From a Pitchfork Review by Stephen M. Deusner (via DiatribeR):

"Okemah proves to be not just 13 protest songs, but 13 songs about protest songs. Farrar believes unquestioningly in music's ability to affect tremendous social change, soothe a nation, or stop an "endless war with no moral face." That idea still sounds as attractive and optimistic now as it was 70 years ago when Guthrie sang about the Dust Bowl, and although he doesn't seem to consider that perhaps reverent hindsight grants protest music most of its power, Farrar wants to resurrect that musical populism as a weapon against the current administration."

Over on SOUND THE SIRENS in a review by Luke Daniel Rush who is a little less fond of protest songs:

"Farrar spends a fair amount of time grinding his rusty ax against that great immovable object known as the United States government, but after seven years on the sidelines and two contentious elections by the boards, you'd expect that he might have a missive or two tucked away in the coffers. It might have been a more noble artistic motion had not Farrar drawn such a high number at the Protest Song deli counter. Simply put, it ain't as fresh a topic as it used to be.
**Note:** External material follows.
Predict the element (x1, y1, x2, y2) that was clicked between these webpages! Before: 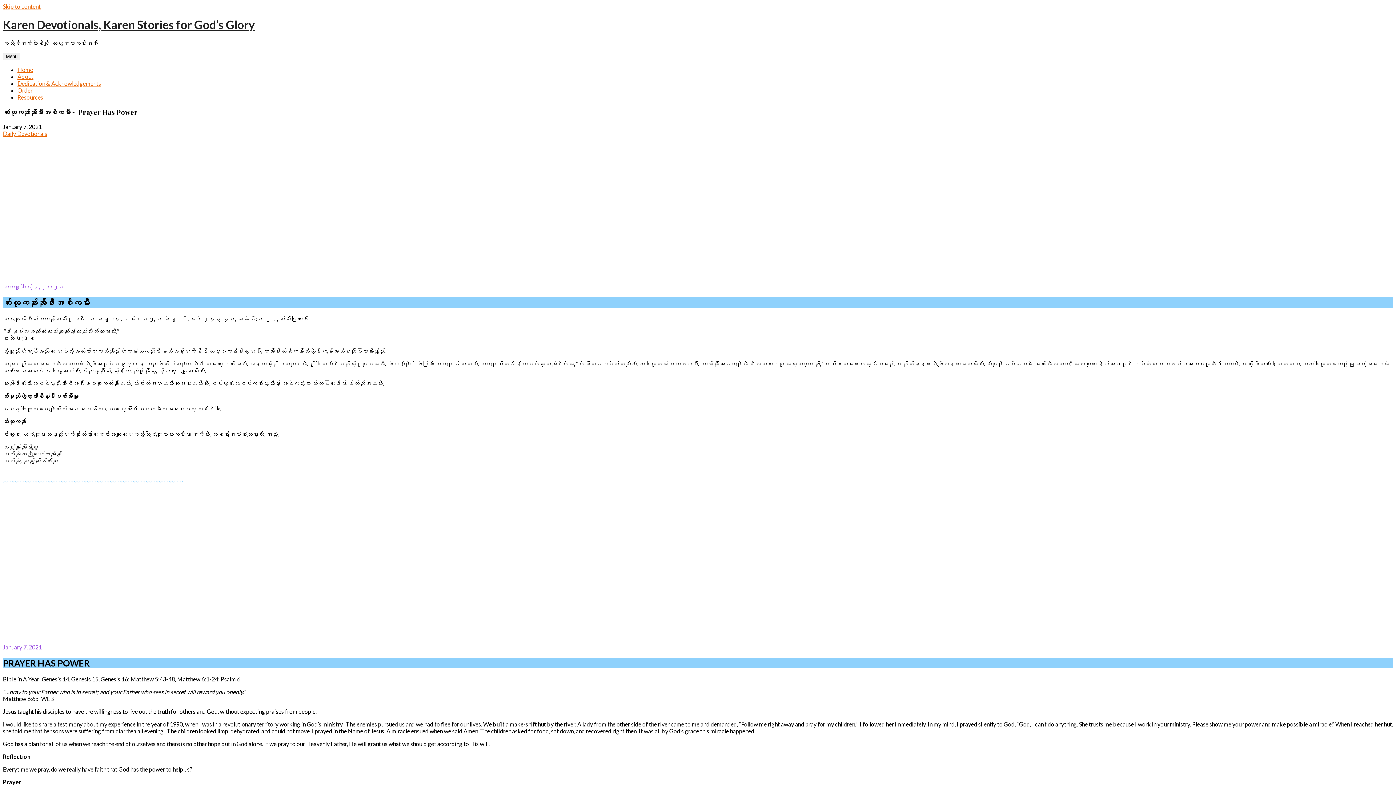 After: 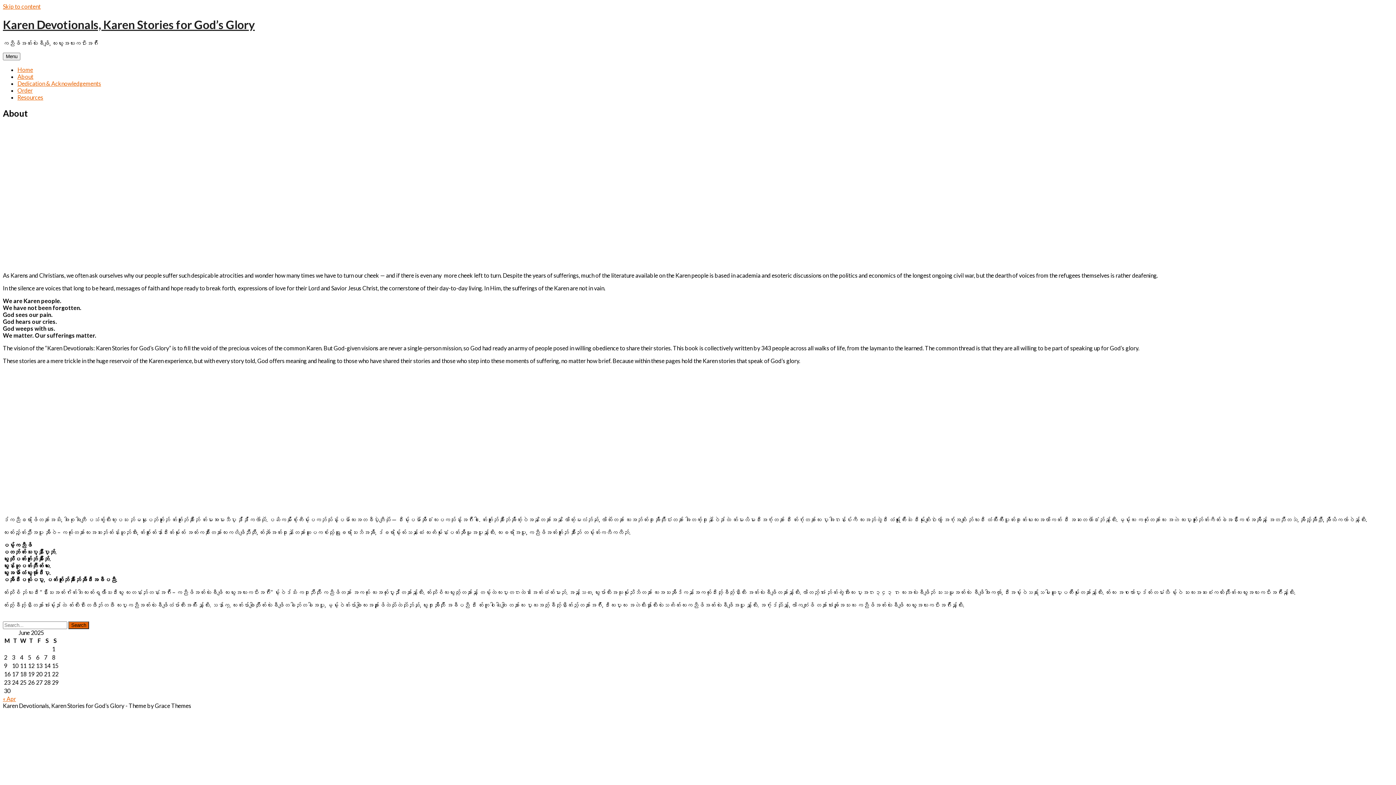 Action: bbox: (17, 73, 33, 79) label: About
For each pertinent lyric like "Piecemeal solutions will only leave scars / Bandages for nosebleeds," there's a simple, unveiled screed like "His daddy has a job in Washington / Wants to raise a Harvard son / Junior liked to let his hair down / Only trouble is, word gets around..." Fortunately, it becomes easy to revel in the power chords on "Jet Pilot" even as Farrar invokes silly lines like "everyone needs a hunting pal" and the well-worn "the revolution will be televised."

Jay Farrar and Son Volt pick up on the resurgence of the good old fashioned American protest song similar to Green Day's "American Idiot" and Steve Earle's "The Revolution Starts Now!"